21 Things Every 21st Century Teacher Should Do And Keep Their Sanity!

Being a “21st Century” teacher is still very much in vogue these days, and I still hear the term “21st Century Skills” tossed about from time to time at conferences and workshops. There’s nothing particularly wrong with the phrase (it’s immensely better than it’s predecessor “digital natives”) as it speaks to the collaborative, creative, and communication skills that most educators should herald as the foundation of their instructional practice.

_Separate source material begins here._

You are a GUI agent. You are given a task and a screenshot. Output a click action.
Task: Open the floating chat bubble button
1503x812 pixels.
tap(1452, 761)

“21st Century Skills” get a bad reputation though for being overly “techie”, and quite often people will go out of their way to shoe horn every single piece of media creation they can into a document extolling teachers to adopt more tech. To be honest, that reputation is sometimes earned, as I see teachers that I work with struggle to try all sorts of new gadgets, tech, apps, and sites without getting too deeply into any of them, and only retaining some surface level knowledge, or worse yet, not even giving a tool or technique a fair shake. So when I saw Brad Currie tweet out the following image created by Sean Junkins, I had to poke a little bit of playful fun with it.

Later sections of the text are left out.